Fed-Zinsentscheid: Das Prinzip Hoffnung sollte nicht zur Maxime werden

Die US-Notenbank Fed lässt die Zinsschraube unangetastet und sorgt damit für Konsternation an den Finanzmärkten. Das Prinzip Hoffnung ging einmal mehr nicht auf und sollte nicht erneut zur Maxime werden. Denn der US-Leitzins wird noch für einige Zeit auf dem aktuellen Niveau verharren.

Das inbrünstige Hoffen auf baldige Zinssenkungen Fed beflügelte in den letzten Monaten die Aktienbörsen. Die Finanzmarkt-Akteure setzten auf eine selbsterfüllende Prophezeiung, obschon sich die Fed-Offiziellen stets deutlich zurückhaltender gaben und mehr oder weniger unumwunden vor zu grosser Zinssenkungs-Euphorie warnten. Insofern war der gestrige Fed-Entscheid, den Leitzins bei 5,25 bis 5,5 Prozent zu belassen, ein Dämpfer mit Ansage. Insbesondere da die Finanzmärkte bereits mehrmals gestrauchelt waren, wenn sie auf ein Einknicken der Fed gewettet hatten.

Wer nicht hören will, muss fühlen
So auch dieses Mal: Die Aussicht, dass der weltweit wichtigste Leitzins noch für einige Zeit auf dem höchsten Niveau seit 23 Jahren verharren wird, setzte die Aktienindizes gehörig unter Druck. So schloss der Dow Jones Industrial mehr als ein Prozent im Minus, nachdem er eben noch das Allzeithoch von mehr 38'150 Punkten erreicht hatte. Der Nasdaq und der S&P 500 weiteteten ihre jüngsten, durch die Tech-Werte getriebene Verluste deutlich aus und gingen auf dem Tagestief aus dem Handel.

Die Finanzmarkt-Akteure setzten auf eine selbsterfüllende Prophezeiung, obschon sich die Fed-Offiziellen stets deutlich zurückhaltender gaben und mehr oder weniger unumwunden vor zu grosser Zinssenkungs-Euphorie warnten.

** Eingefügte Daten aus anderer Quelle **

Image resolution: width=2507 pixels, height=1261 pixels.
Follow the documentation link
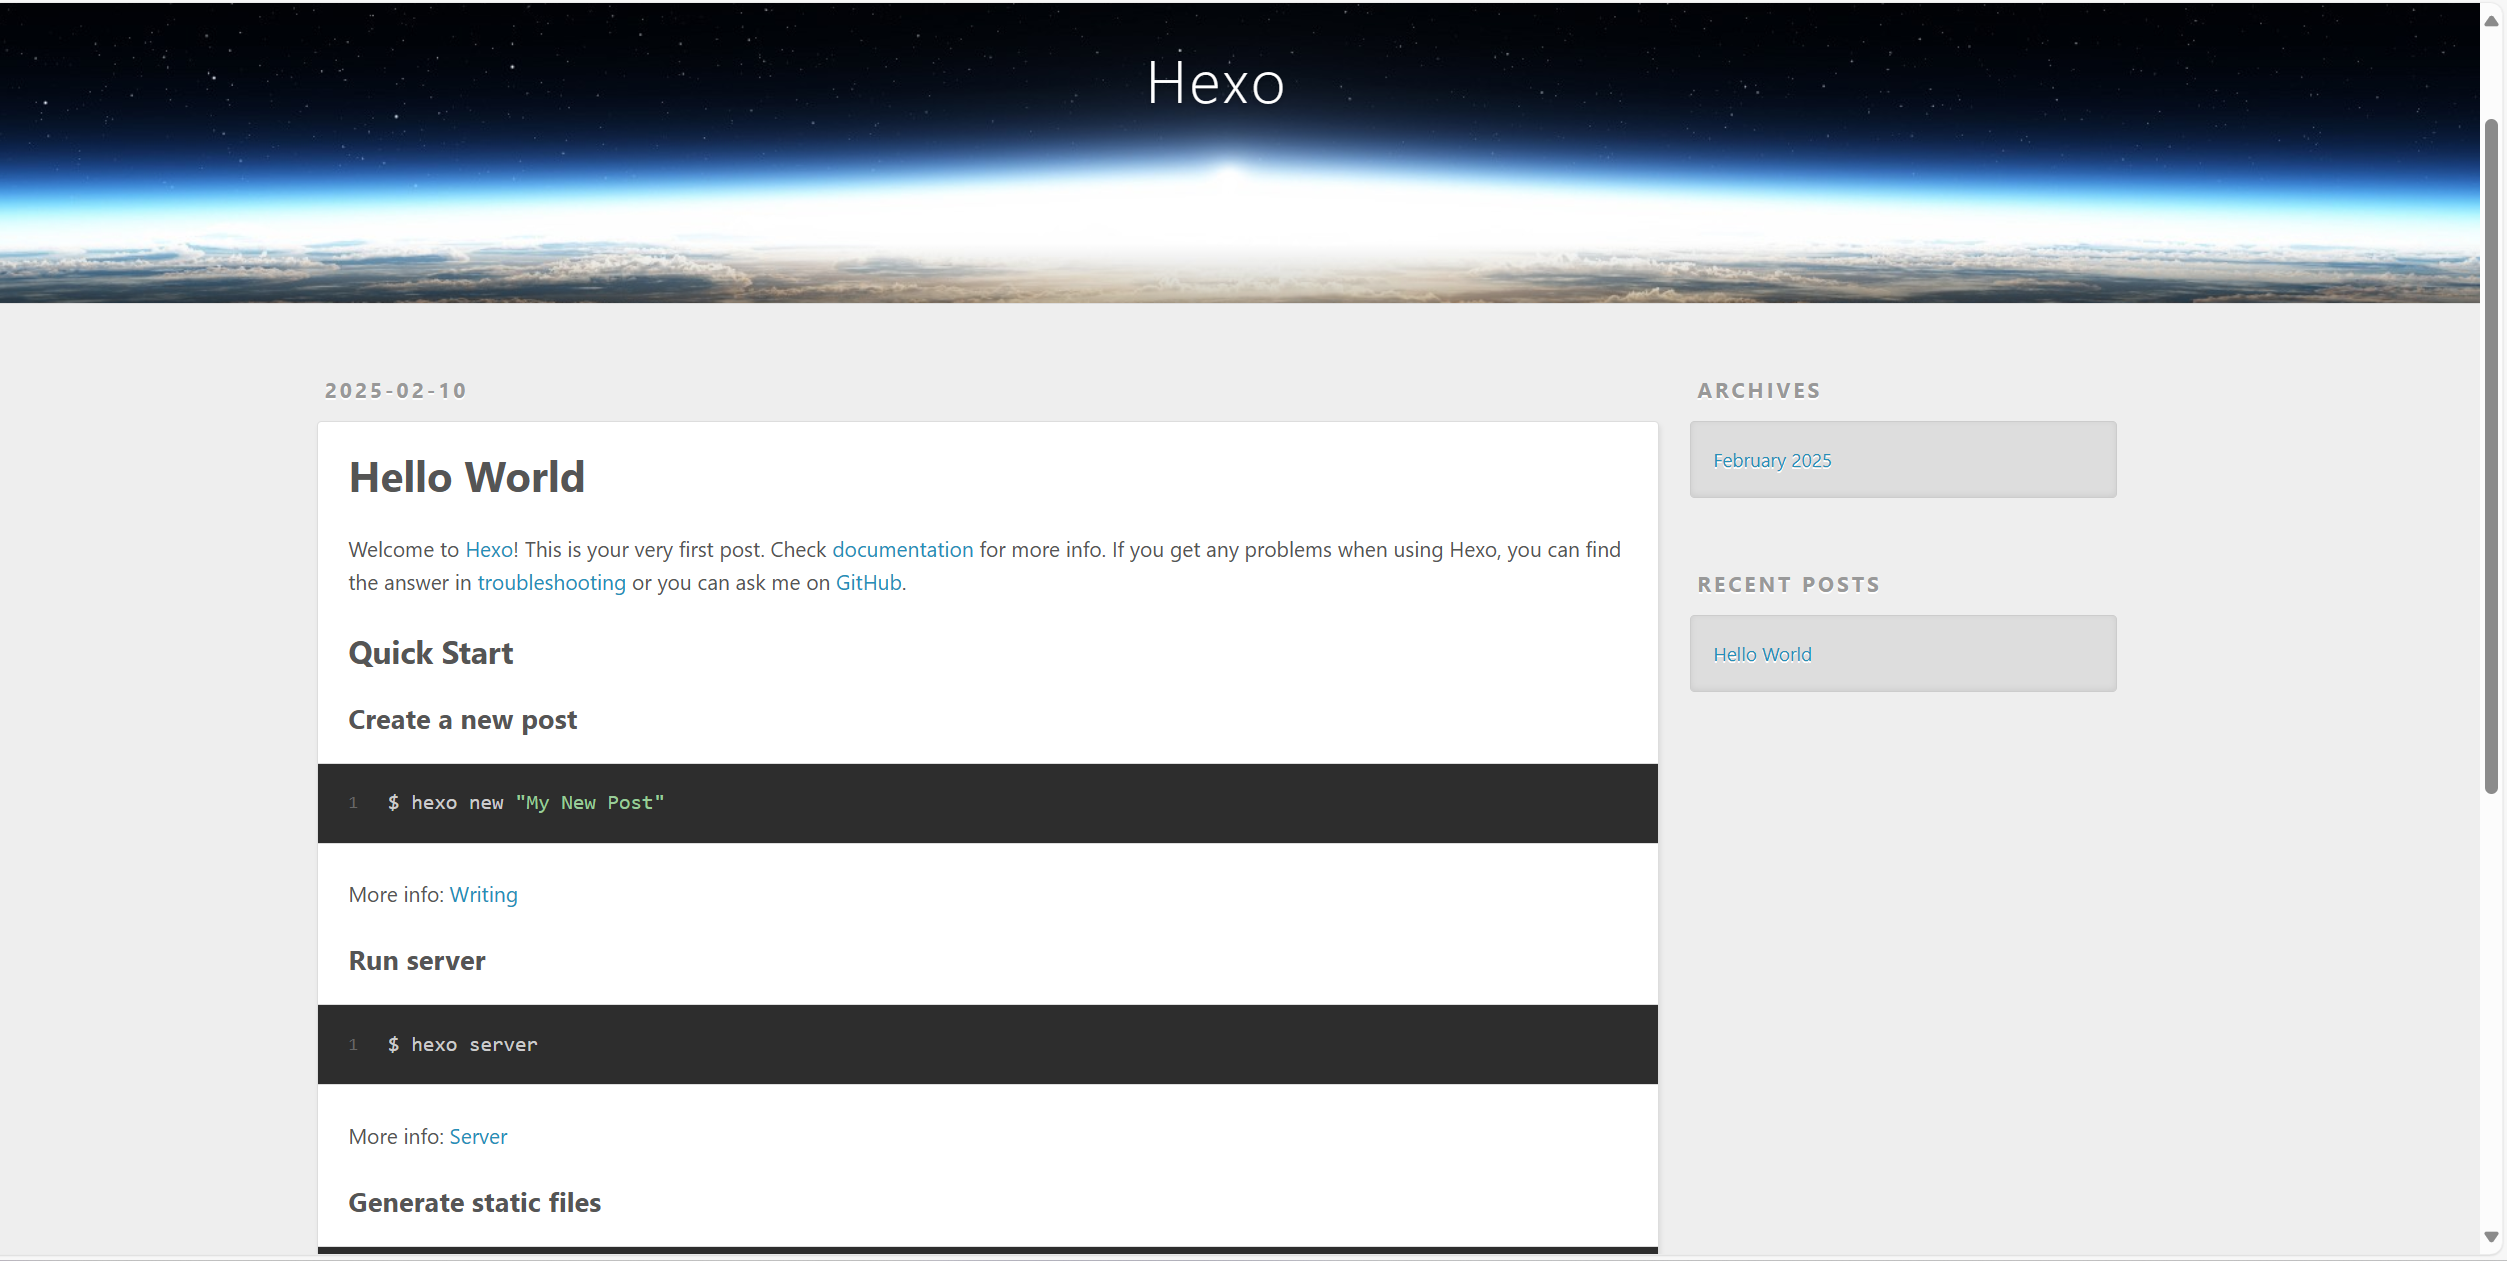click(902, 550)
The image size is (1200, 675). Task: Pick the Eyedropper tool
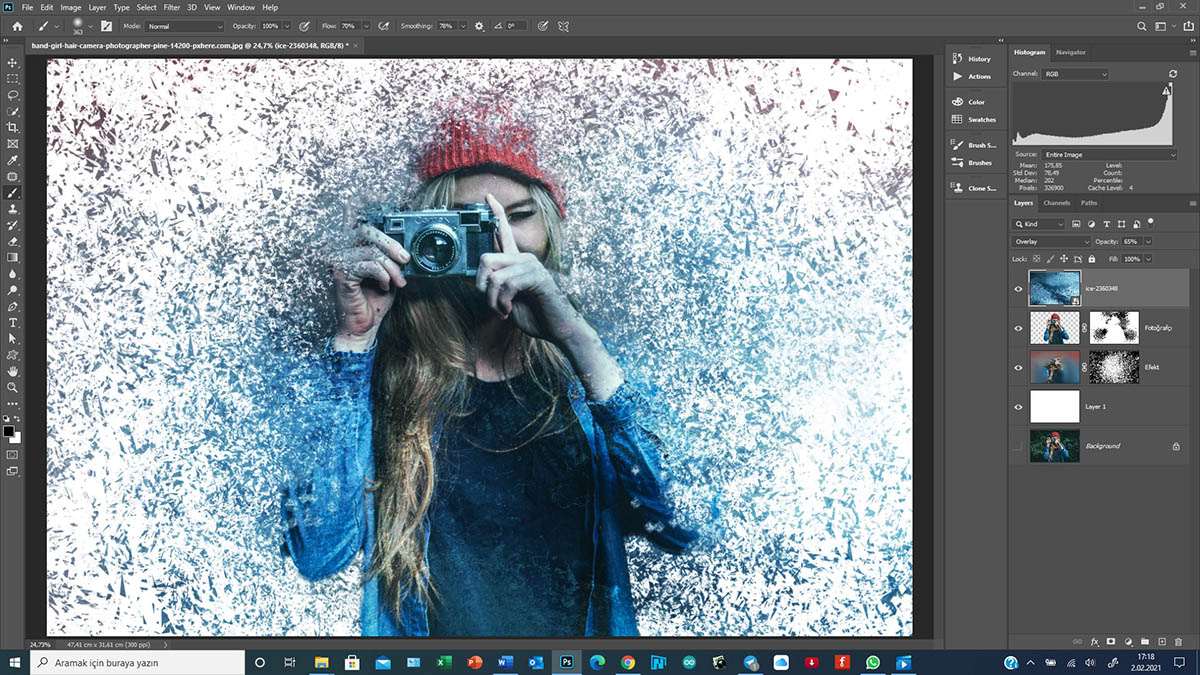pyautogui.click(x=13, y=160)
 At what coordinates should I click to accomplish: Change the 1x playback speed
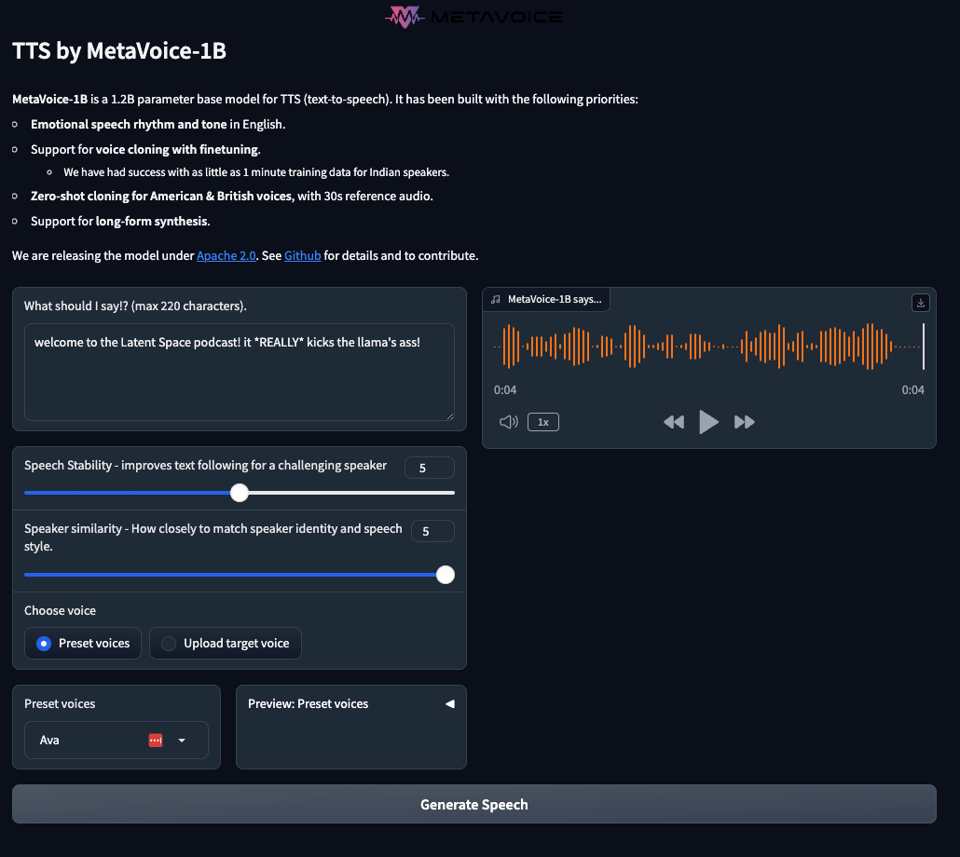point(543,422)
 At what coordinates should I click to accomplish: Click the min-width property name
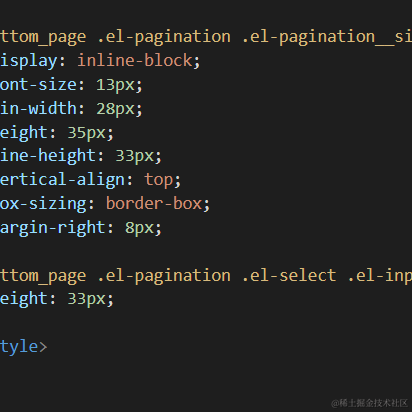38,109
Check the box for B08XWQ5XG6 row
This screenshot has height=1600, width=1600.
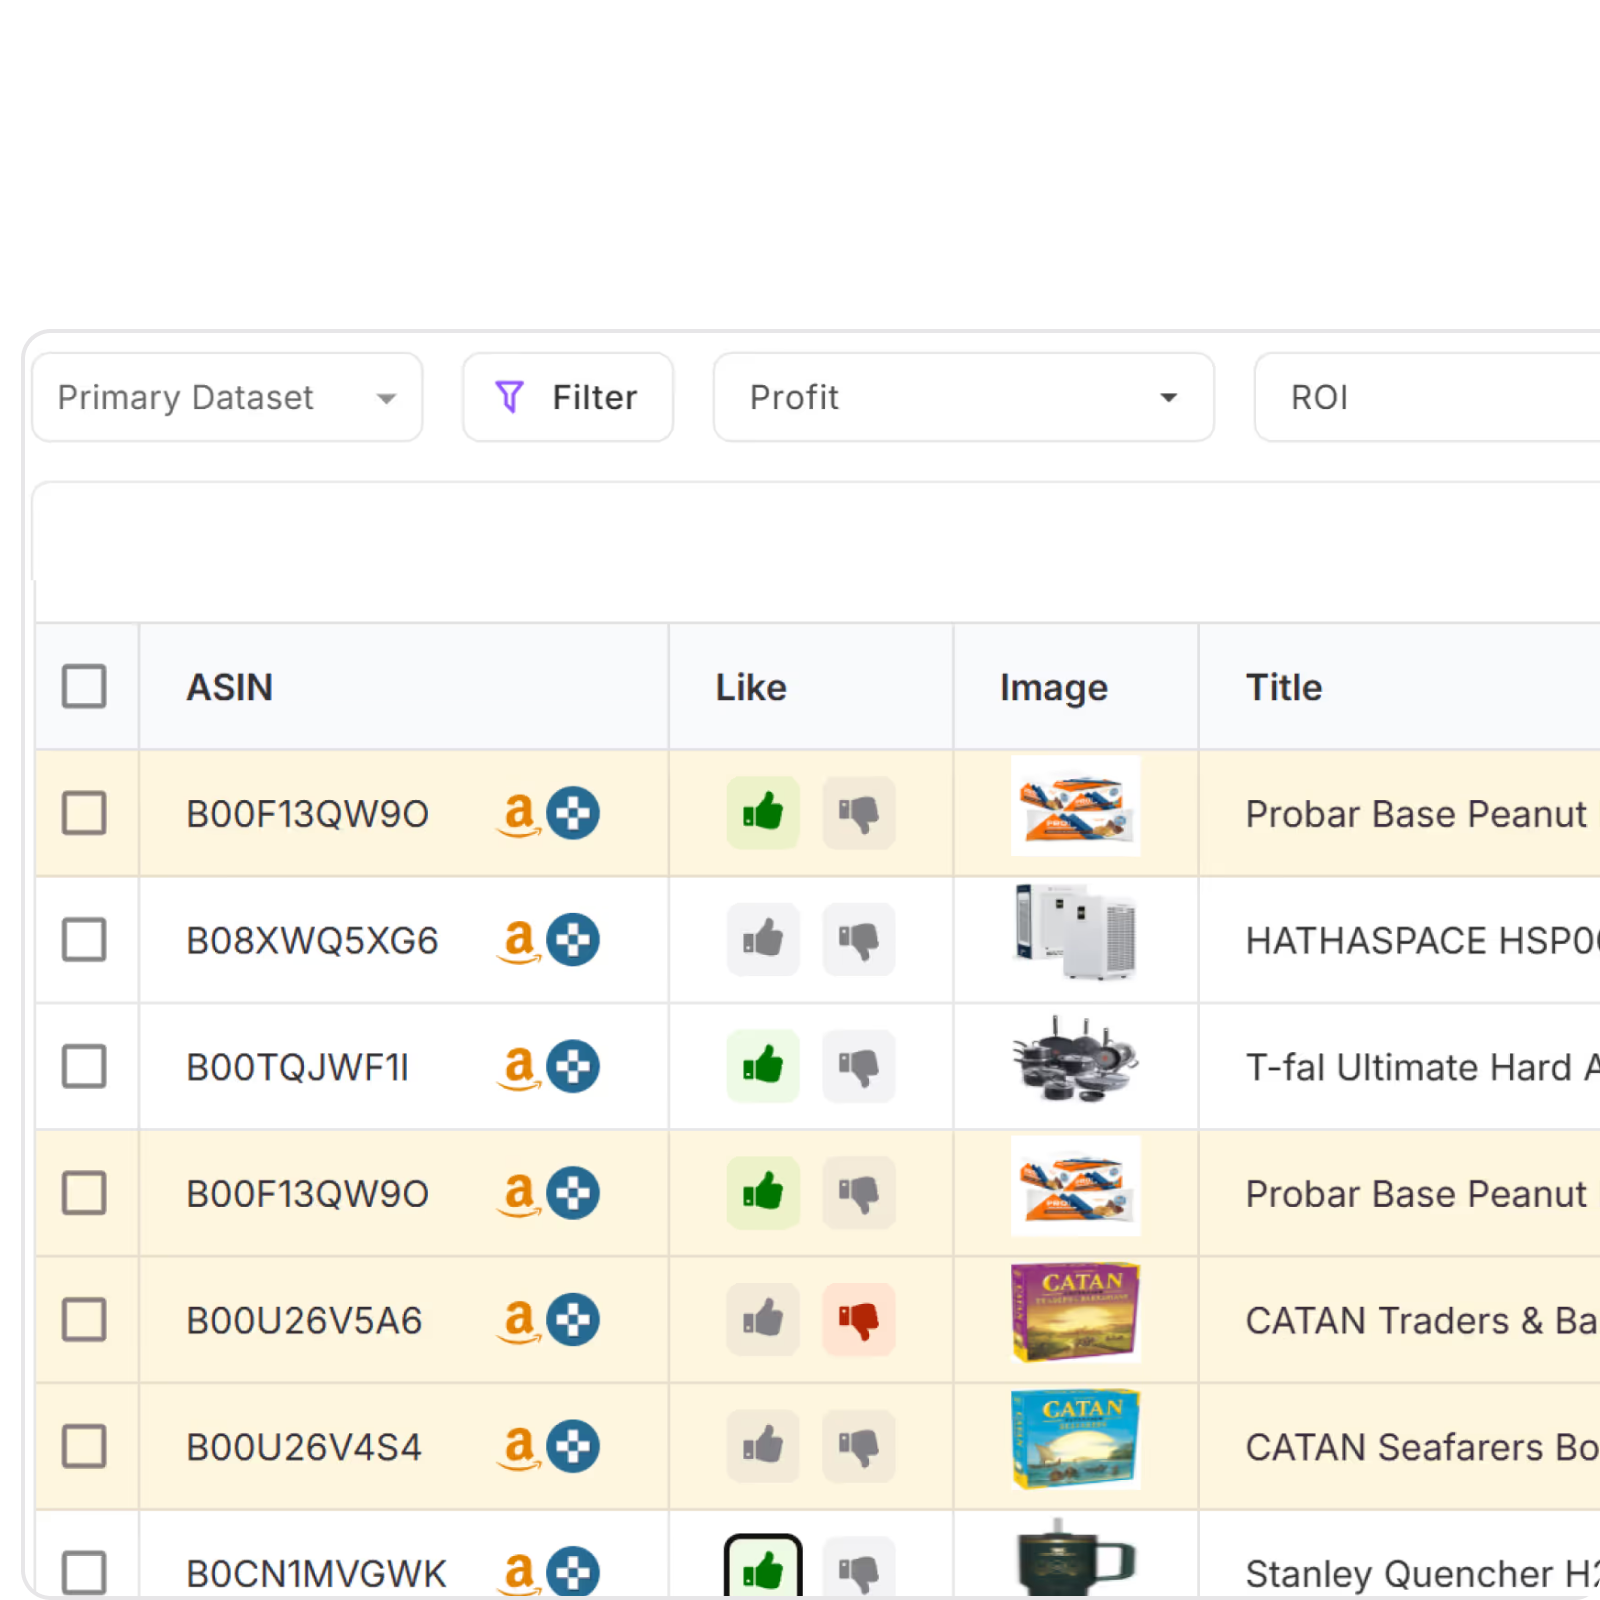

Santosh Brivio, Senior Economist, Migros Bank

Auf der anderen Seite vermochte der US-Dollar Terrain gut zu machen. Gegenüber dem Euro hat der Greenback bislang auf 0.926 zugelegt, und zum Franken ist er auf 0.864 gestiegen. Für diesen leichten Rückenwind ist aber nicht nur die Zinskonsternation verantwortlich. Verantwortlich sein dürfte vielmehr auch die Andeutung des US-Finanzministeriums, das Volumen bei der quartalsweisen Emission von längerfristigen Schuldtiteln bis zum nächsten Jahr nicht mehr ausweiten zu wollen.

Erhöhte Stolpergefahr
Diese Aufwärtstendenz ist zwar sanft, sollte sich in den nächsten Tagen aber noch etwas fortsetzen. Anhalten dürfte vorerst auch der Druck auf die Aktienmärkte, der nach den negativen Vorgaben aus den USA auch die europäischen Indizes erfassen dürfte. Die Investoren müssen nicht nur die nicht erfolgte Zinssenkung von gestern verdauen, sondern sich wohl oder übel ebenfalls damit anfreunden, dass auch für die Fed-Sitzung vom März eine geldpolitische Lockerung keine ausgemachte Sache ist. Fed-Chef Jerome Powell sagt dazu, dass dies gegenwärtig «nicht das wahrscheinlichste Szenario» sei. Wir sehen uns vor diesem Hintergrund in unserer bisherigen Einschätzung bestärkt, dass die Zinssenkungserwartungen an den Finanzmärkten überzogen waren und noch immer zu ambitioniert ausfallen. Dementsprechend bleibt das Risiko erneuter Stolperer an den Aktienbörsen in den nächsten Monaten erhöht. Nach wie vor gehen wir erst für den Sommer von einer ersten Fed-Zinssenkung in der Höhe von 0,25 Prozentpunkten aus.